Besides that: This is the outward-facing interface and it does not seem to be a good idea to add an IPv6 address there not being assigned by the rated provider (and I know the IPv6 block assigned there).

noseshimself commented 2 months ago

@noseshimself if you remove the entry with 2003:4e:6010::b:217.7.50.193/128 the issue might be solved, it's indeed bad input data. At a first I don't expect a bug yet.

I was looking in the wrong place, but I guess this has to be added to https://github.com/opnsense/core/issues/7578 and I should have read the error message.

If I run the migration script on the configuration of the (still working) slave something (the shadowsocks migration?) is adding this?

    <npt>
      <category/>
      <descr>proxy.gerstel.com</descr>
      <interface>lan</interface>
      <source>
        <address>FC47:5253:544C::6F:192.168.111.30</address>
      </source>
      <destination>
        <address>2003:4E:6010::B:217.7.50.193</address>
      </destination>
    </npt>

and as we did not do anything IPv6 there I never expected rules showing up there. I just checked all configuration backups back to 2022 and found the first daily change where the IPv6 entries started showing up but can't ask the responsible admin anymore -- he left.

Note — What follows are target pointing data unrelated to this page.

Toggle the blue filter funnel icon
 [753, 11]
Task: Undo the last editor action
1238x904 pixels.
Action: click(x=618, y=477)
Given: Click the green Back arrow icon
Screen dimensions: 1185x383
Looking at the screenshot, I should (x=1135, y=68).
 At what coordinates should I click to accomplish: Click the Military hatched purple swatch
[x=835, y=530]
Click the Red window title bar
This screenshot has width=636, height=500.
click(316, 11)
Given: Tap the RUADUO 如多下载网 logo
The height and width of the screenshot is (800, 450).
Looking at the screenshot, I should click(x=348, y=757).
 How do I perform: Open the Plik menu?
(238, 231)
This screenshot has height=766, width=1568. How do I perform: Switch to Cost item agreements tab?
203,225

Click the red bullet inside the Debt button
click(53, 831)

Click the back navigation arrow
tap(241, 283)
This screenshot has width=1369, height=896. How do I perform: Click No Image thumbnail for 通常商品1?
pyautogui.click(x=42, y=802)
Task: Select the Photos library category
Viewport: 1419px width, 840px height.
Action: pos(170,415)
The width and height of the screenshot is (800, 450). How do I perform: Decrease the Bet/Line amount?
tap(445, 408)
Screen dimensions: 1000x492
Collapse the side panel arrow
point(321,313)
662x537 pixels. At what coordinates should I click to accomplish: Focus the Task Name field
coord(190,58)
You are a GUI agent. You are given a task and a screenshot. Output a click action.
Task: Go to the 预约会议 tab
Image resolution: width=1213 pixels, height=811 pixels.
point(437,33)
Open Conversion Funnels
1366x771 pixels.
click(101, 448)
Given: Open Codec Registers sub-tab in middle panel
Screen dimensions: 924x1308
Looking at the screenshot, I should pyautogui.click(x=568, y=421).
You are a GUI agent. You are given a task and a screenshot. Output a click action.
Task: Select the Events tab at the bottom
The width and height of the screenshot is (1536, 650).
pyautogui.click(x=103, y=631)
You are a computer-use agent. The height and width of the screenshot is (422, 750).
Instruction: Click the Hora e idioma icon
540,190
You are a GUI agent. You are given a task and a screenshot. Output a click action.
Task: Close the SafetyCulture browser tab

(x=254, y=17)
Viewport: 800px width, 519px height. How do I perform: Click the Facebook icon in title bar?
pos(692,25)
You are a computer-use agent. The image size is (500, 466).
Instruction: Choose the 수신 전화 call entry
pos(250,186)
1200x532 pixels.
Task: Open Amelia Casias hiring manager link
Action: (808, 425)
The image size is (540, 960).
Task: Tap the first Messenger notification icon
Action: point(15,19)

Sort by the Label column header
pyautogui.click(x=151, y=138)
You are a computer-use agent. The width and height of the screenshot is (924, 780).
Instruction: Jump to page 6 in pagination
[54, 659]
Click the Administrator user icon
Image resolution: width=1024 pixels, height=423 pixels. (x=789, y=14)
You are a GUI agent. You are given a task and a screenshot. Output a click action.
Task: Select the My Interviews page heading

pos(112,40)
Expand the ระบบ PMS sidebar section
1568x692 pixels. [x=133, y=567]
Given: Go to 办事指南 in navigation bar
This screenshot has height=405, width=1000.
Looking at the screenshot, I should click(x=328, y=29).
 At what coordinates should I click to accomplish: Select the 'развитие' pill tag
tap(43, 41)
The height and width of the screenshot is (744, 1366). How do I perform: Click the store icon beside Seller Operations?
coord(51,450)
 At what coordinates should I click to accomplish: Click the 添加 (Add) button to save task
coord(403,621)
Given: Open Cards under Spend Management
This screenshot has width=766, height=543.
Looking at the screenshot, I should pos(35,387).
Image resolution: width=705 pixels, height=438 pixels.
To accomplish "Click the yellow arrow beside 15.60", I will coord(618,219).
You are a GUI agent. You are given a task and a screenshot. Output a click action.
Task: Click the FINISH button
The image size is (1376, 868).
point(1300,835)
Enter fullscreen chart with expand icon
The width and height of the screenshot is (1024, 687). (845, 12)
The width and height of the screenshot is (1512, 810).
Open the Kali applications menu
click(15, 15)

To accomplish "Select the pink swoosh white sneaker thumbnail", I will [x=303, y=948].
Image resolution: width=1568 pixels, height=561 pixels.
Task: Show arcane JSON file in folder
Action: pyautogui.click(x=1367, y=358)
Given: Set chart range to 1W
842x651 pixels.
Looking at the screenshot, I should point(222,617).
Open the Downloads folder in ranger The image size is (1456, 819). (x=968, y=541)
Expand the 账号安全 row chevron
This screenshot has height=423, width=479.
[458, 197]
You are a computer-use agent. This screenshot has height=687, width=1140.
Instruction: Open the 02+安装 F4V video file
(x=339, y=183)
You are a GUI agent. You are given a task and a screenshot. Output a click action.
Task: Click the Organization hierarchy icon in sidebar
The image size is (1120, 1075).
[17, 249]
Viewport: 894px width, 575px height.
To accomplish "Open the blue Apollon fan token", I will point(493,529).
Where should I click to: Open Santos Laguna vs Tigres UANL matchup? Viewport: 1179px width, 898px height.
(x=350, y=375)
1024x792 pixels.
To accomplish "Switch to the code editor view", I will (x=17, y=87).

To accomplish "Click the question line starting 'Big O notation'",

After removing the npt-related section from config.xml and rerunning

root@gw-ext-1:/conf # /usr/local/opnsense/mvc/script/run_migrations.php
*** OPNsense\Shadowsocks\Local Migration failed, check log for details
Migrated OPNsense\Firewall\Filter from 0.0.0 to 1.0.4

If I'm reapplying run_migrations.php to the config file before the upgrade I'm getting the same error messages again so the root cause of the problem is the npt entry that never caused any problem (e.g. annoying messages like "hey, I was told to set up an IPv6 NAT rule for an address that is nowhere to be found")

AdSchellevis commented 2 months ago

@noseshimself case closed then?

noseshimself commented 2 months ago

I would say so but someone has to find out where the npt entry was coming from. The routers in question were not doing anything with the IPv6 addresses I found.

AdSchellevis commented 2 months ago

let's close this then, tracking origins of local configuration changes is not something we can assist with in community time here.

noseshimself commented 2 months ago

(I'm digging through four years of nightly backups to find out how this npt mapping was created and why it is not on the slave -- should I find proof that it was automatically created after installing the exit part of shadowsocks on the gateway I'll open a new issue.)